I spent more time this weekend exploring Humboldt Redwoods State Park. I've wondered how many days it would take a person or person's to explore every nook and cranny of this park. Thankfully, visiting about once a month, there is still plenty of land to explore and trees to visit.
Climbing rope tied to branch extending into the tree's canopy (above)
My trip began Friday afternoon after working on the coast. After stopping in Ft. Bragg for dinner and groceries, I slowly made my way up the coast. It was a real treat to make my way towards Humboldt Redwoods State Park in the late afternoon, instead of the morning like I usually do.
I arrived at my destination just before sunset and backpacked to my usual stealth camping spot. It wasn't long before I heard the sounds of the frogs croaking in the creek. I watched bats flying over the creek eating insects, executing some incredible feats of flight in the process. After quickly setting up camp, the sun went down and I began drifting off to sleep. For some reason, there seemed to be a lot of things falling. Leaves, twigs, small branches. I kept waking up to the sensation of debris falling from above onto my tarp. I'm beginning to wonder if it's even possible to have a restful night's sleep in the redwoods.
For the most part, I did sleep pretty well. At one point in the middle of the night, I woke up to a full moon rising above the creek. I had to wonder how often the full moon can be seen in these woods, with no fog to block the view. The redwoods were glowing in the moonlight, especially the trees with the light toned bark. It looked really cool. It almost looked like someone had a spotlight in the woods, shining the light upwards into the canopy. If only my camera could capture the moment.
I began my day around 6:30 am and began exploring the forest for big trees where I left off last time. The largest tree of the day was a 46 foot cbh (circumference breast height) tree that I found around noon. A spectacular tree. Above, is a 48 footer, but since it's two trees mashed together, I don't count it. A fantastic twin though.
The weather was a little peculiar Saturday. At points, it looked like it was going to rain, and it was really warm and humid in spots. After lunch, I had a raging headache, I think due to straining my neck and looking up in different directions all morning. I made sure I was well hydrated, so I knew it wasn't dehydration.
This particular section of forest had a lot of visitors.
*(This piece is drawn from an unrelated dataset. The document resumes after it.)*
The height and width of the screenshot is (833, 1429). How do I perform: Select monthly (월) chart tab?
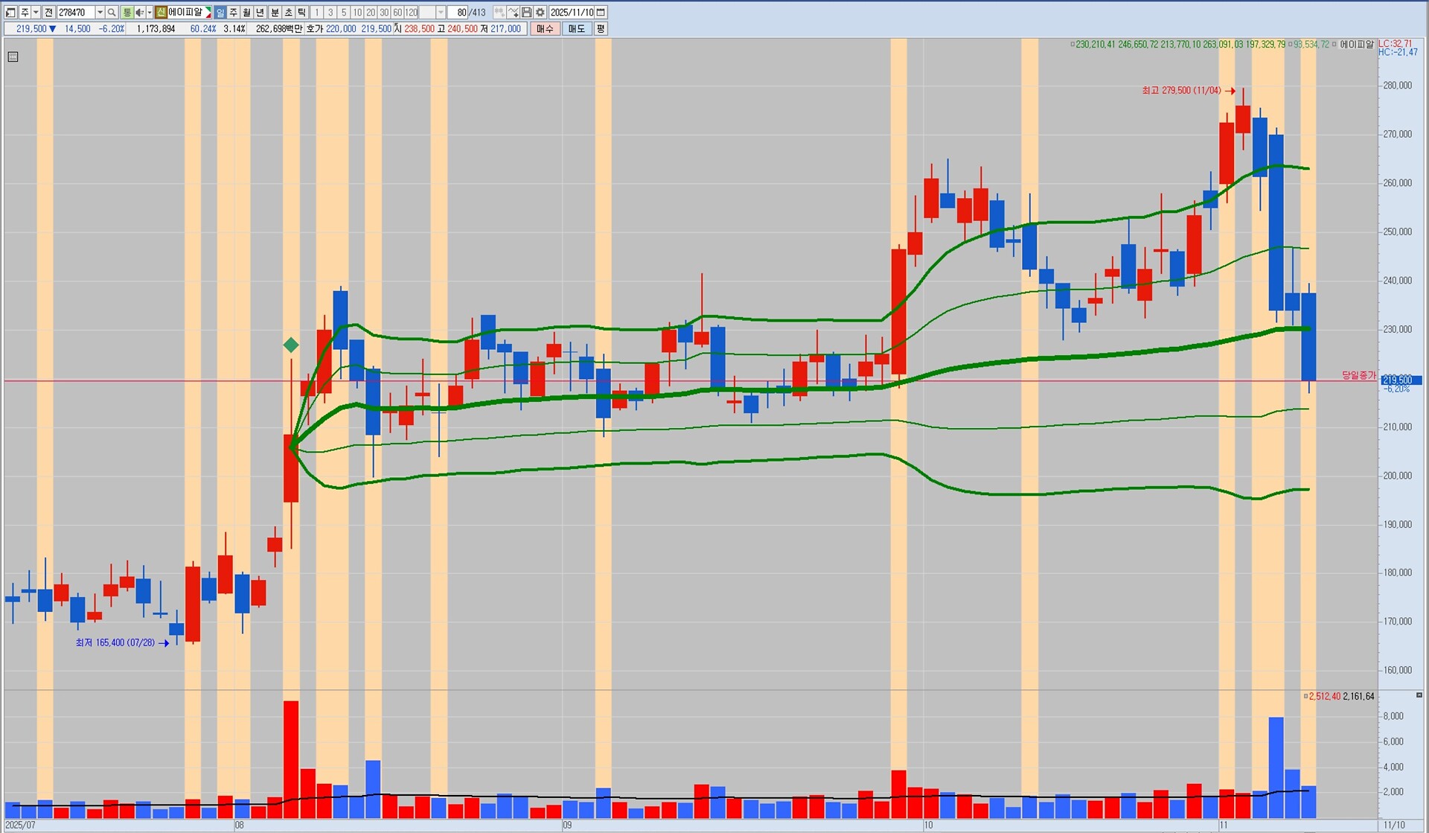(x=246, y=13)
I found that somewhat amusing. To me, this place seemed more remote or mysterious than other places I have been where I have not seen anybody all day.
I was visited by the late afternoon blues on Saturday. I was planning on spending another night, but decided to call it a trip. Tick and poison oak fears had entered my mind, and I was craving a shower and a good night's rest. Besides, I'd rather have more territory to explore for next month's trip.
Just a couple of observations: I heard someone recently compare the silence in the redwood forest to the woods after a snowfall. I think that is a very good comparison. The hushed silence in the redwood forest is one of it's endearing qualities. It is very much like the woods after a snowfall. I noticed it on Saturday when I was hiking along the trail 75 feet or so above the forest floor. As the trail began to descend onto the flood plain, the hushed silence took over and was more noticeable.
Also, where I was hiking, there doesn't tend to be a lot of automobile traffic. However, from time to time, there are trucks that make their way down the pot hole covered road. The banging sound from these trucks is incredible. In the redwoods, the sound carries and echoes as if the trucks were driving in a concert hall.
I have no idea what these trucks look like, but the sound is the same every time. It just sounds so different in the forest.
Founder's Grove (above)
Eel River looking towards Founder's Grove (above)
Part of me wonders if there ever will be a day when automobiles are banned from the "Avenue of the Giants." Imagine only being able to walk, hike, bicycle, or ride a horse into the groves. Perhaps a periodic shuttle bus. Then the silence could be restored.
Overall, another memorable redwood experience.